## Records shown
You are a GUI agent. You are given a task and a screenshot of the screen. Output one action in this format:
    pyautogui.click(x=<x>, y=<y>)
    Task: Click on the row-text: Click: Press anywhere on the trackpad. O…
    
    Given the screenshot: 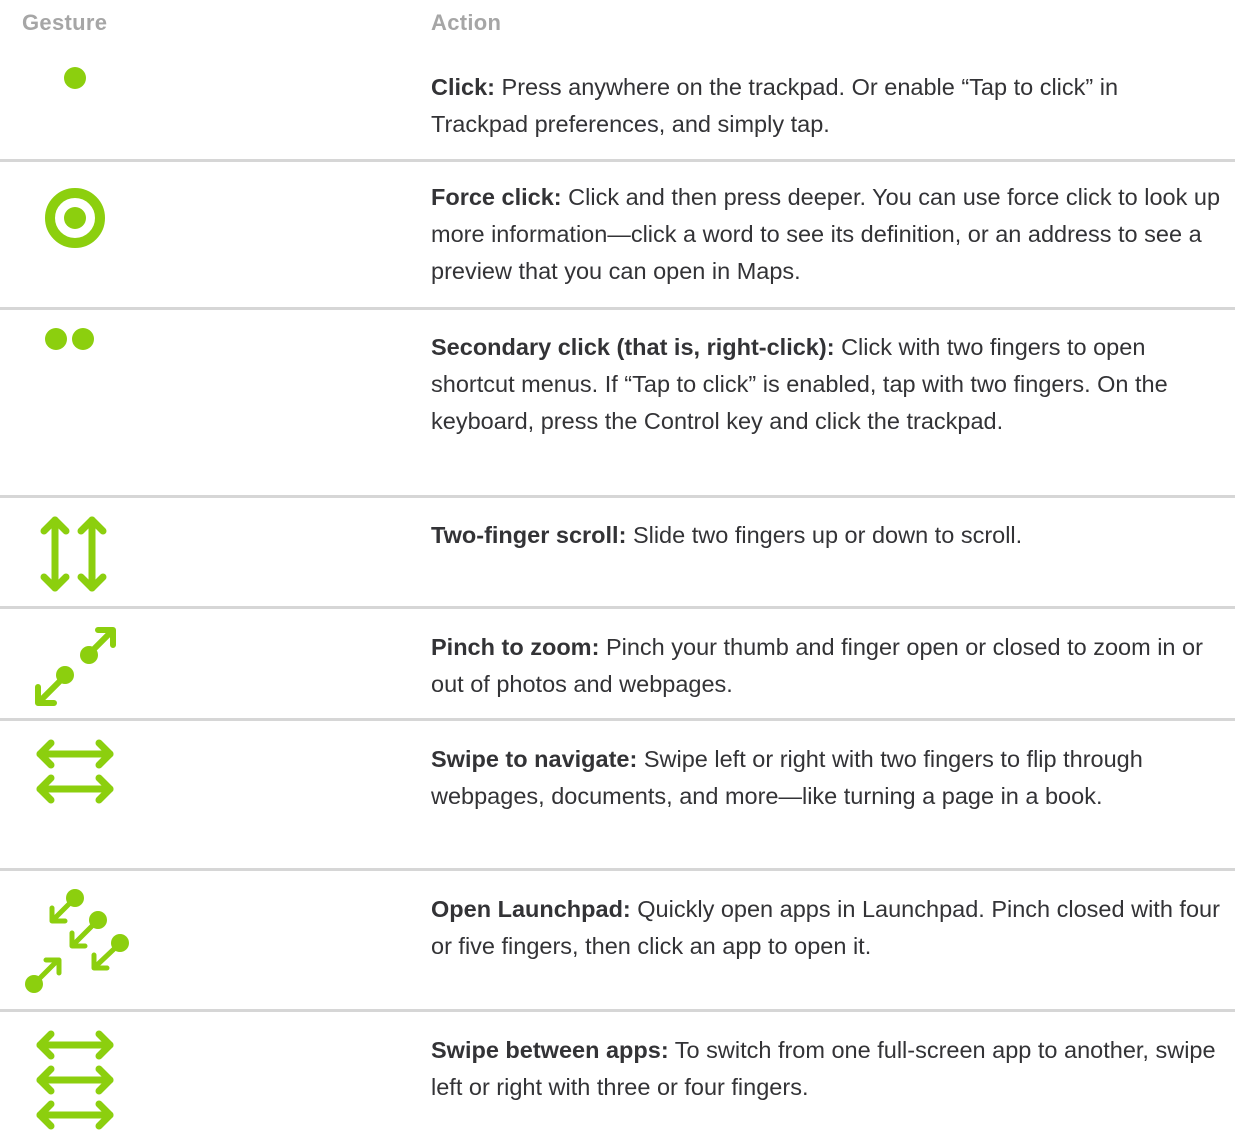 What is the action you would take?
    pyautogui.click(x=826, y=106)
    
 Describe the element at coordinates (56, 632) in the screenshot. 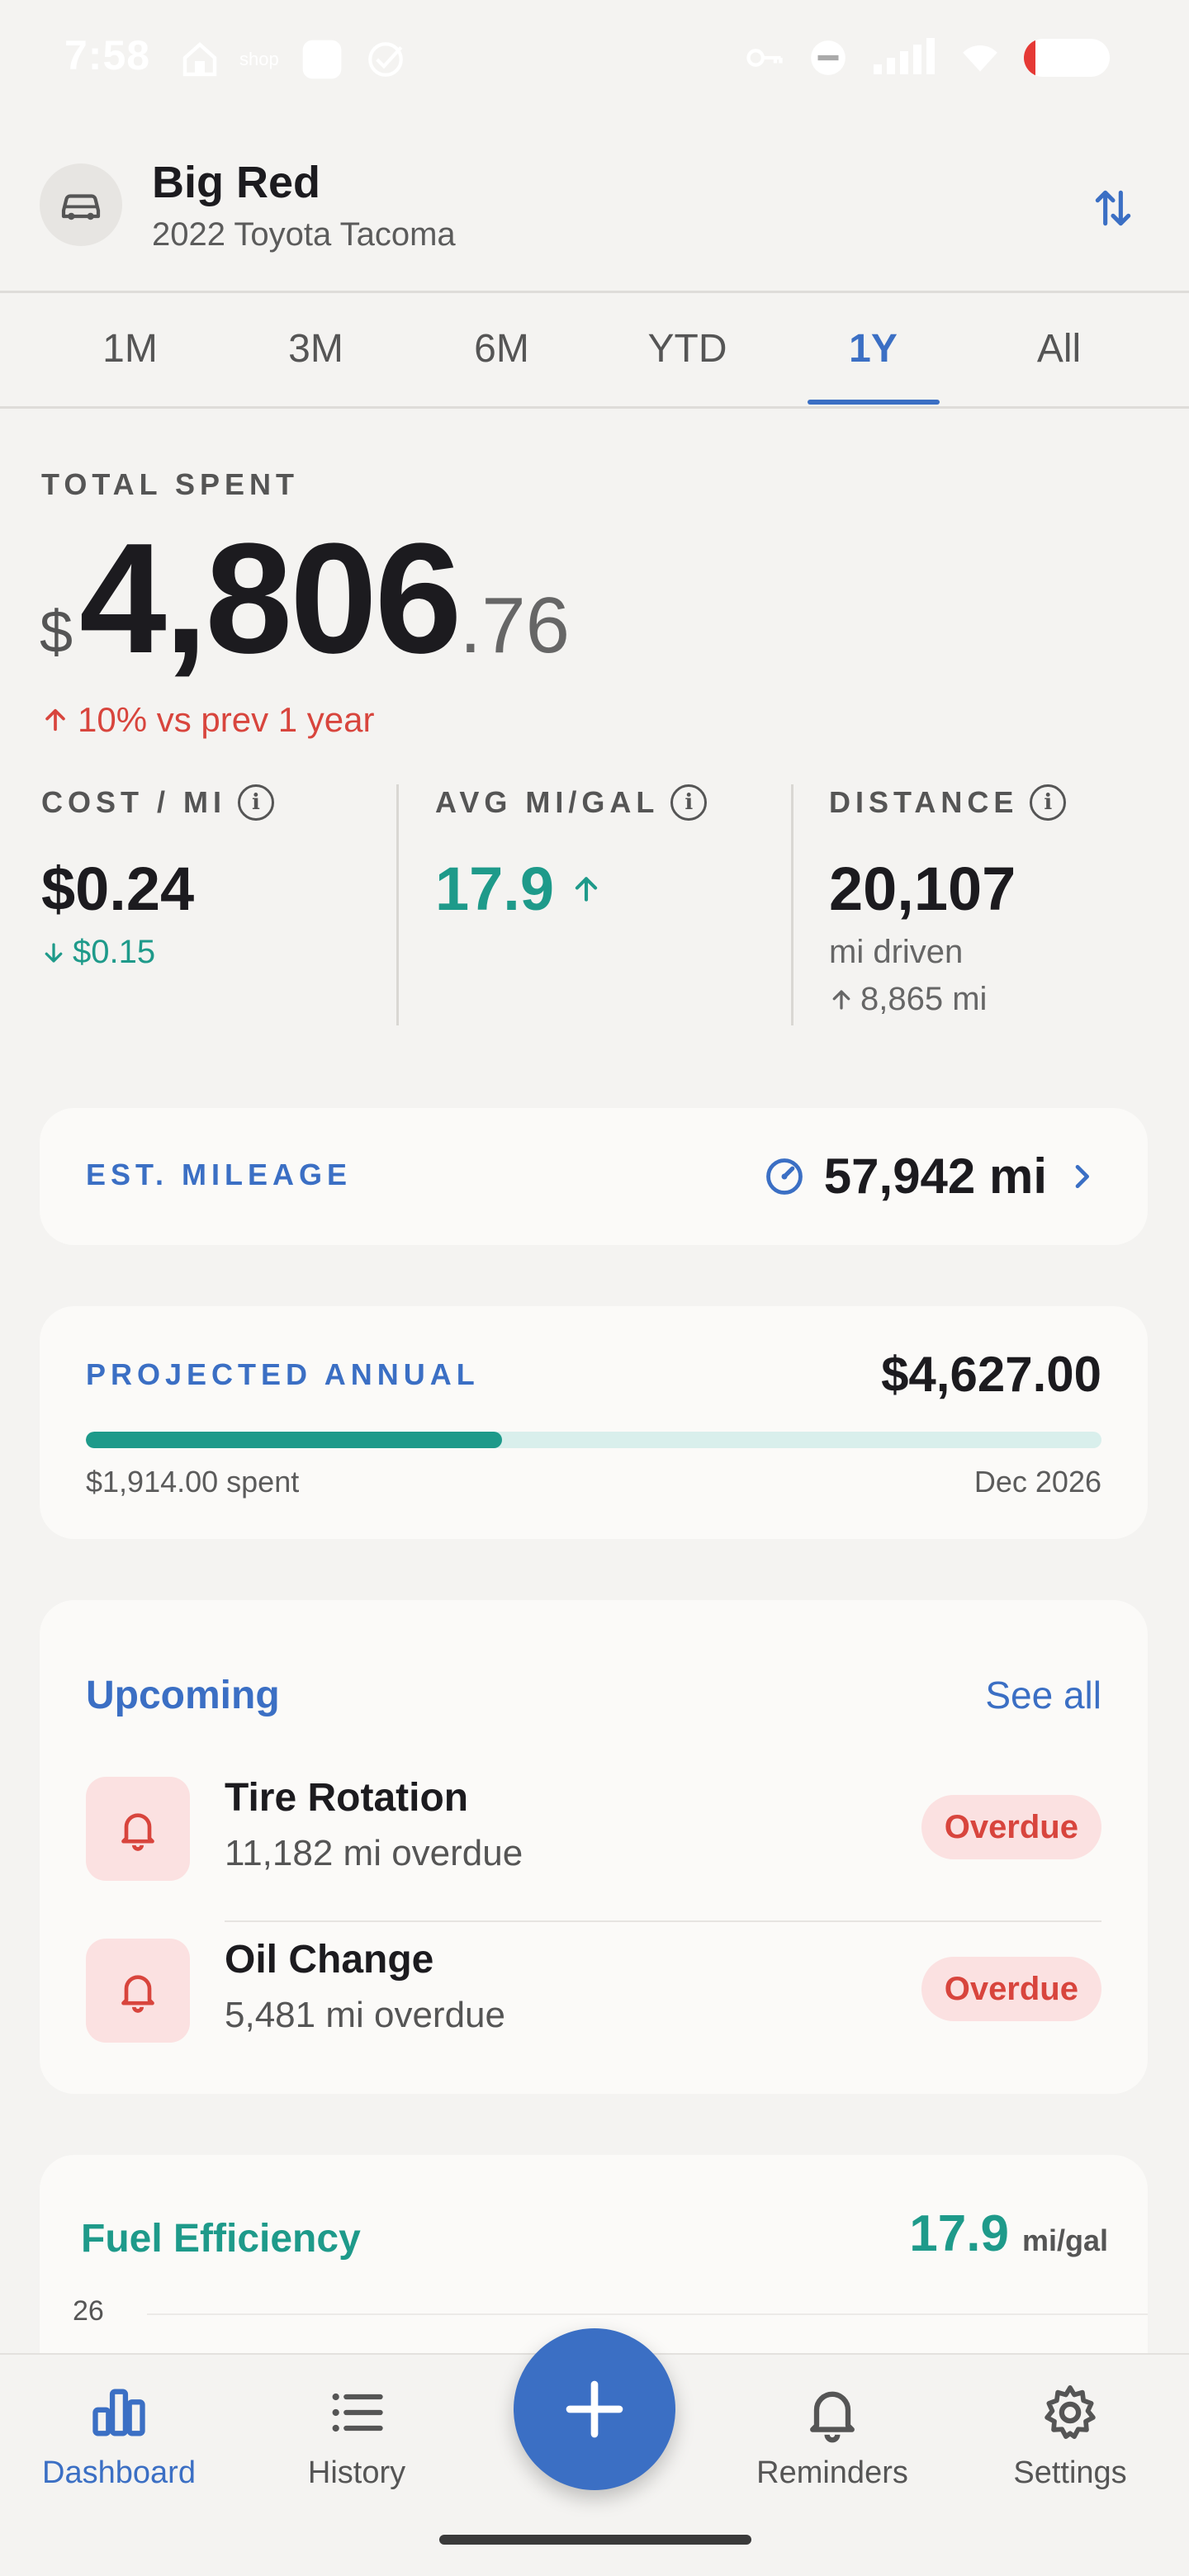

I see `currency-symbol: $` at that location.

## Exercise directions
Write out the entries again without changes, from the line with "Describe the element" through the end of the entries. Leave the picture out.

## Exercise response
 Describe the element at coordinates (56, 632) in the screenshot. 

I see `currency-symbol: $` at that location.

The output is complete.